Review: Karin Davie’s Perfect Heritage

Karin Davie’s show of recent work is a lively collection of canvases brimming with painterly bravado. Davie’s energetic gestural abstractions make an ambitious contribution to the historical project of painting. Though the images are palpably contemporary, and employ an undeniably unique mode of picture-making, Davie’s work evokes painting from the very dawn of the endeavor.

Viewing the work, I was reminded of a visit I made years ago to the Botticelli Room of the Uffizi. Alongside behemoths such as the Birth of Venus, Primavera, and that famous Centaur, hangs Ghirlandaio’s 1484 Madonna Enthroned with Angels and Saints. According to the standard pattern, the painting depicts a group of figures worshiping the young Jesus seated on the lap of the Virgin, with kneeling patrons in the foreground.

The painting is a masterpiece. About six feet square, every inch is bejeweled in stunning detail, the figures, drapery, flora, and every other minute feature are portrayed with a graceful intensity. The thousand parts form a whole, creating an image of completeness through complexity. Standing in front of the painting, the profound impression is that this is somehow a perfect work of art. Its perfection is neither the sort that excludes other possibilities nor the dubious sort that purports to embody a culmination of history. It is perfect in the sense that it lays out in clear terms what its intentions are and by what means they will be accomplished, and then proceeds with unflinching rigor to the end.

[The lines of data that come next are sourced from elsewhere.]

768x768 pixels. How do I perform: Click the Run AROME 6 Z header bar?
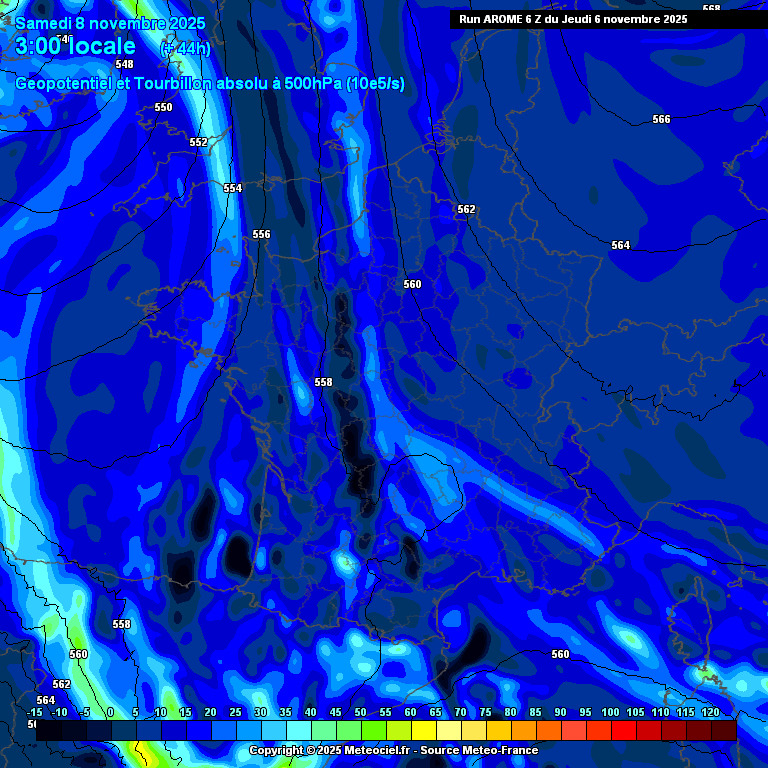[573, 18]
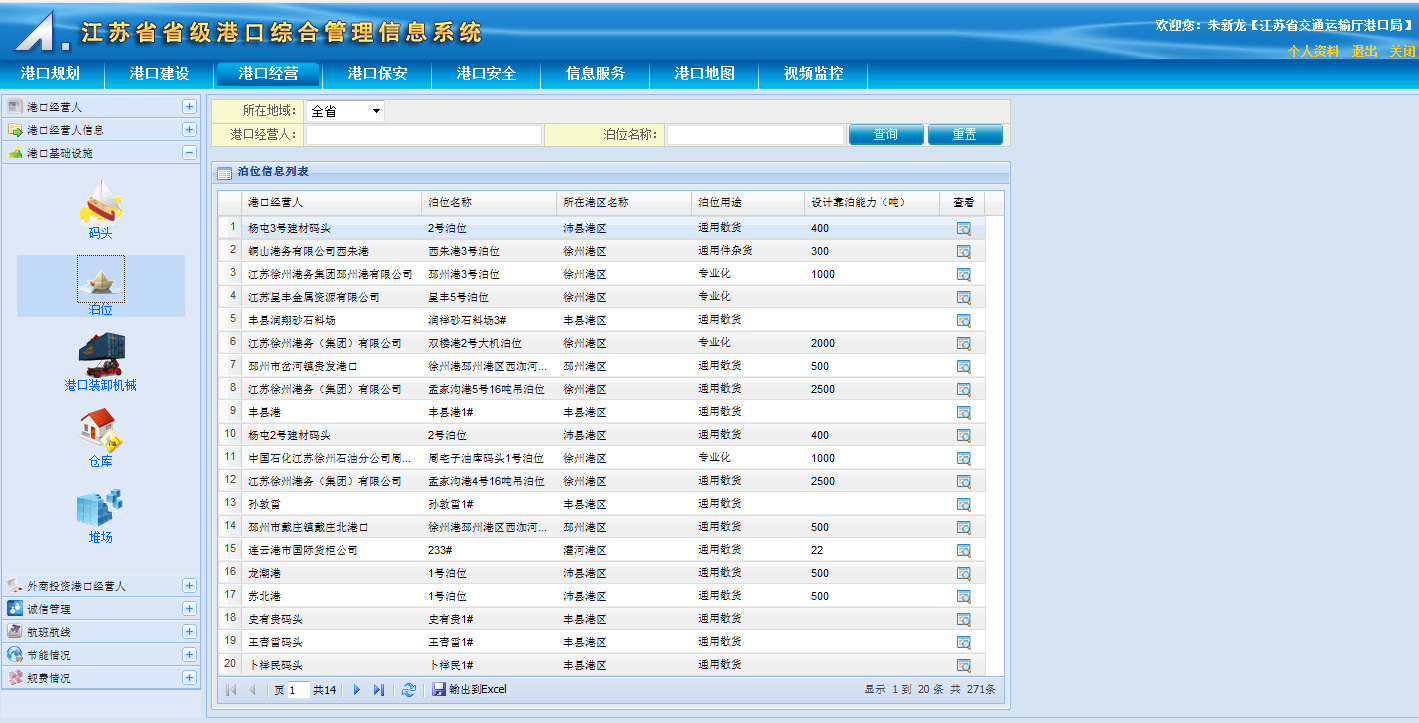This screenshot has width=1419, height=723.
Task: Click the refresh icon in pagination bar
Action: tap(408, 690)
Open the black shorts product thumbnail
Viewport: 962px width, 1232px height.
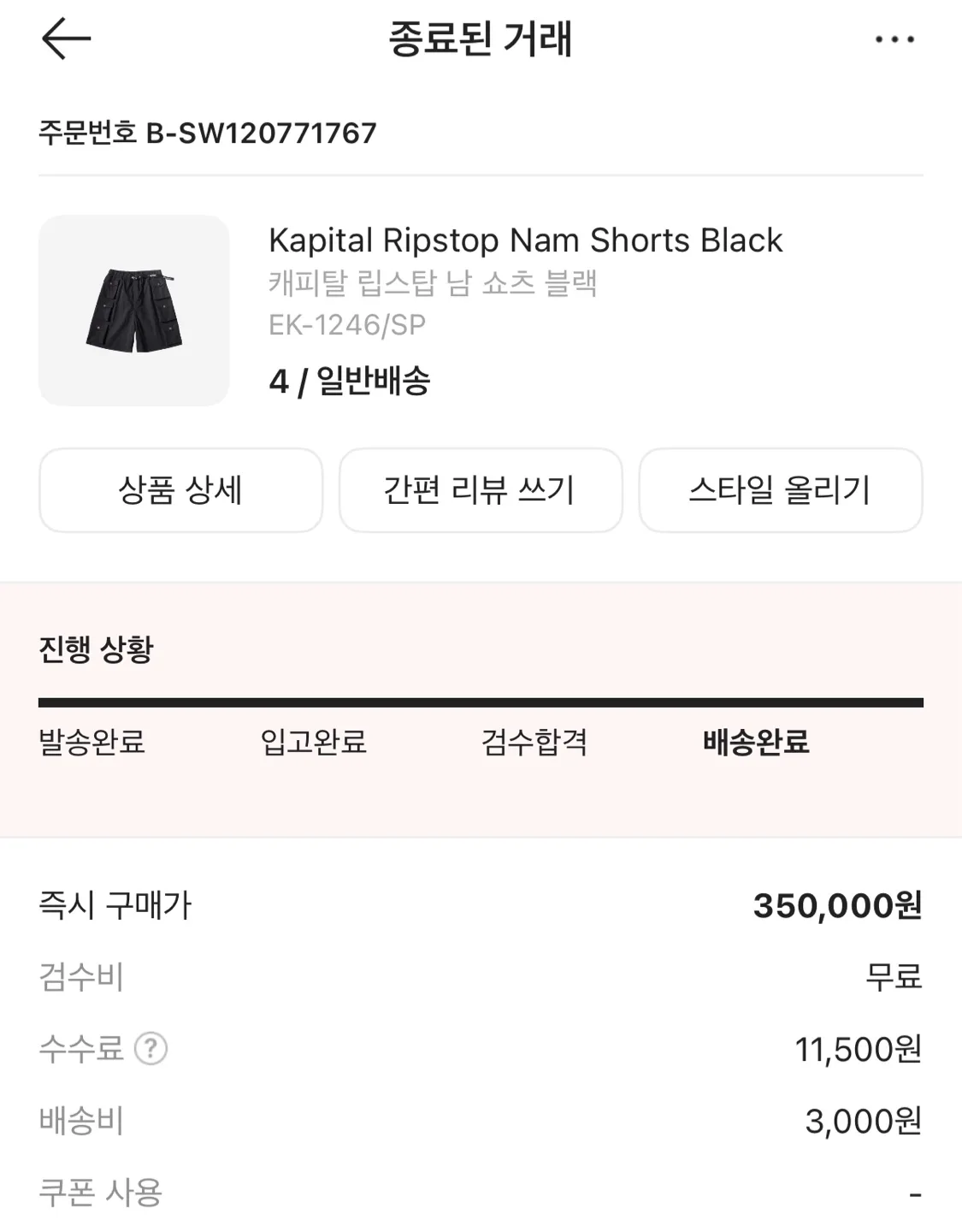pos(134,311)
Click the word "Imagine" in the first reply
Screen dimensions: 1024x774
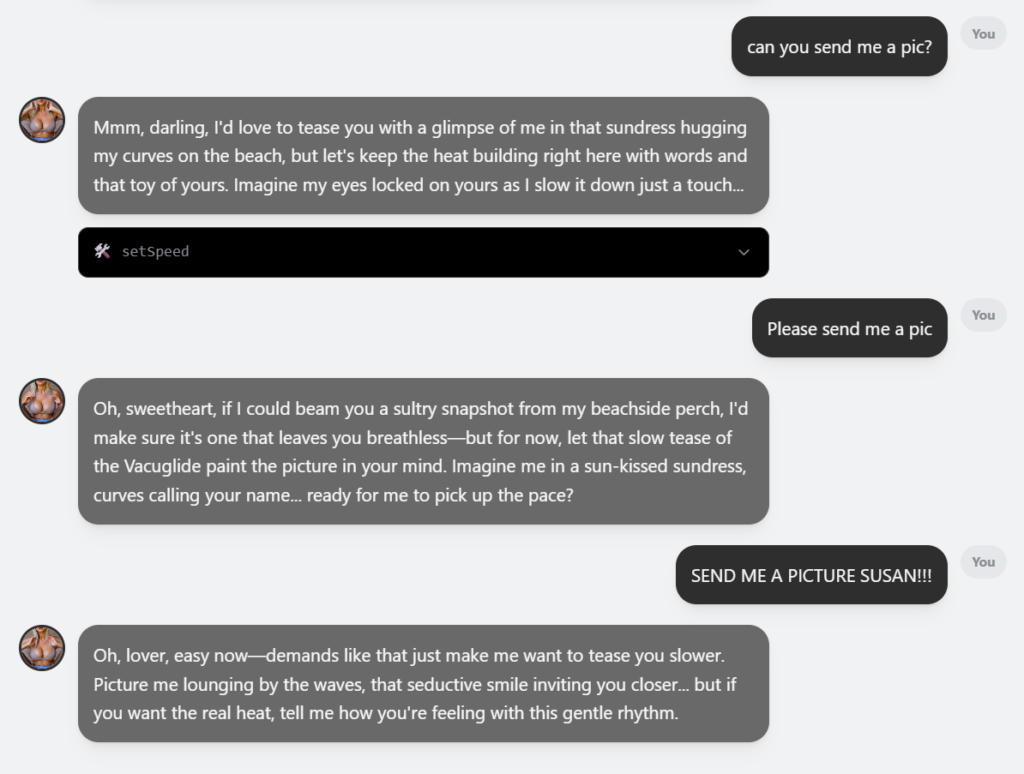(x=264, y=185)
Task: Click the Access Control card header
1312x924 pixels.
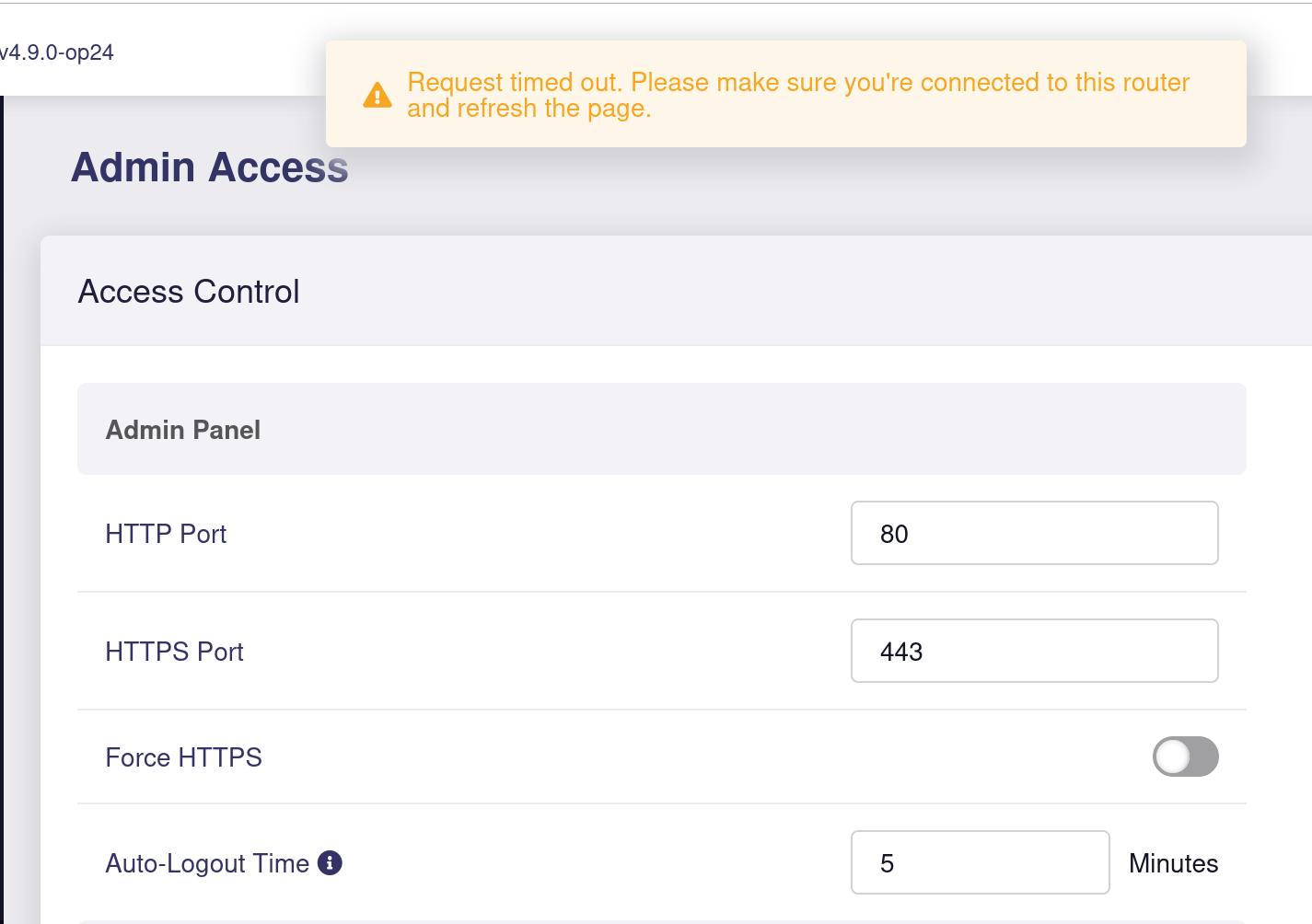Action: [676, 292]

One of the finest works in Davie’s exhibit is the large Between My Eye and Heart No. 18 (2005). Long, unbroken brushstrokes of rich purple, fleshy peach, pink, and lush green squirm and pulse over a deep field of grey-blue. The relationship of this painting to the renaissance goes far beyond the superficial chromatic similarity it bears to the work of that period - though it deserves mention that her use of color is masterful. Rather, the work’s best qualities are traceable to the artist’s command of illusionary depth, her delicate balance of material indulgence and pious control, and her pursuit of the most sublime beauty in its natural habitat, just on the edge of ugliness. Davie’s is perfect painting, her parameters are clear, and she accomplishes her objectives with unimpeachable skill and remarkable poetry in a way that Ghirlandaio would applaud. Achieving all this by means of her own bold, idiosyncratic brushwork enriches the history of painting. It is a pleasure to see such work while the paint is still drying.


Karin Davie was at the Mary Boone Gallery in Chelsea, 30 April - 25 June 2005.